SB: Pieniądze potrzebne do zachowania i ochrony zabytków historycznych są jedną z pierwszych kwestii, które mają być wyodrębnione w każdym budżecie. Moja żona, Elizabeth, i ja pomyśleliśmy, że nadszedł czas, aby wymyślić innowacyjny sposób, żeby zebrać pieniądze, i w tym celu została stworzona History Matters. Najpopularniejszą metodą, jaką stosujemy jest czterogodzinne seminarium, podczas którego uczymy, gdzie pisarze, początkujący pisarze i czytelnicy mogą wnieść swój wkład do sprawy. Wszystkie zebrane w trakcie warsztatu pieniądze trafiają do konkretnego historycznego projektu, który mamy wesprzeć. Nie są ponoszone żadne koszty czy pobierane honoraria. Tak naprawdę za wszystko płacę sam. Do tej pory mieliśmy ponad trzy tysiące studentów. Innymi sposobami zbierania pieniędzy przez History Matters są spotkania z fanami, zaplanowane wystąpienia, oficjalne eventy, imprezy, przyjęcia, lunche, kolacje, spotkania klubowe albo cocktail party. W sumie zebraliśmy prawie milion dolarów na ochronę dziedzictwa historycznego. Więcej można dowiedzieć się na stronie: http://history-matters.org.

AAR: Bardzo interesuje mnie także International Thriller Writers. Czy mógłbyś powiedzieć nam jak funkcjonuje ta grupa pisarzy?

SB: Jest to organizacja zrzeszająca trzy tysiące ośmiuset twórców thrillerów z całego świata, jest też gildią dla autorów thrillerów. Miałem szczęście być jednym z założycieli i przez dwa lata byłem współprzewodniczącym. Dzisiaj nadal zasiadam w zarządzie jako wiceprezes Publications. Dla każdego aktywnego autora thrillerów członkostwo jest bezpłatne. Więcej można dowiedzieć się na stronie: http://thrillerwriters.org.

AAR: Jaki jest projekt, nad którym obecnie pracujesz? Czy mógłbyś nam powiedzieć o nim coś więcej?

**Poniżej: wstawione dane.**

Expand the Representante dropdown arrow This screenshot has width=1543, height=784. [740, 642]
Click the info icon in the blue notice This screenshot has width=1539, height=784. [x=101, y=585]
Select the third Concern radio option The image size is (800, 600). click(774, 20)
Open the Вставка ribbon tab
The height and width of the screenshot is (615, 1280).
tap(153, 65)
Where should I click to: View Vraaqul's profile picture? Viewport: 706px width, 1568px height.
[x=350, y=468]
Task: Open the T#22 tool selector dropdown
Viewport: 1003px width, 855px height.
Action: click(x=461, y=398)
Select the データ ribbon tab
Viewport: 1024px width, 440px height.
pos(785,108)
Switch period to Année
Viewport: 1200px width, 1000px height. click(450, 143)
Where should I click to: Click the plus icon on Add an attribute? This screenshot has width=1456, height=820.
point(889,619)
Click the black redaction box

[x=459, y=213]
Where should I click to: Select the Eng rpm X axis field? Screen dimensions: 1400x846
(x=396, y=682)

SB: Kończę powieść, która zostanie opublikowana w kwietniu 2018 roku. Będzie to trzynasta część przygód Cottona Malone. Niestety, nie mogę jeszcze powiedzieć o czym ona będzie, ale mogę zdradzić, że wiąże się z tematem, który będzie wtedy bardzo modny. Kolejna historia o Cottonie Malone ukaże się w Stanach Zjednoczonych 4 kwietnia 2017 roku. Nosi tytuł „The Lost Order”.

AAR: Steve, jestem zachwycona i niesamowicie zaszczycona, że zgodziłeś się na wywiad na mojej literacko-historycznej stronie. Czy jest coś, co chciałbyś powiedzieć swoim polskim czytelnikom? Wiem, że masz zamiar odwiedzić Polskę w przyszłym roku.

SB: Tylko tyle, że wszystkich ich bardzo cenię. Wszystkie moje książki zostały opublikowane w Polsce przez Wydawnictwo SONIA DRAGA. Z wydawnictwem mam świetne relacje. Pod koniec listopada 2017 roku w ramach trasy promocyjnej dla Wydawnictwa SONIA DRAGA będę z wizytą w Polsce. Mam nadzieję, że będę miał okazję przywitać się z niektórymi moimi czytelnikami.



Rozmowa, przekład i redakcja
Agnes A. Rose




Jeśli chcesz przeczytać ten wywiad w oryginale, kliknij tutaj.
If you want to read this interview in English, please click here







[1] Cassiopeia Vitt – bohaterka pojawiająca się na kartach serii Cotton Malone [przyp. tłum.].
[2] Luke Danielsbohater serii Cotton Malone. Jest on szpiegiem i bratankiem fikcyjnego amerykańskiego prezydenta Danny’ego Danielsa [przyp. tłum.].
[3] Pamięć ejdetyczna (pamięć fotograficzna) – zdolność odtwarzania złożonych obrazów, dźwięków oraz innych obiektów z bardzo dużą dokładnością [przyp. tłum.].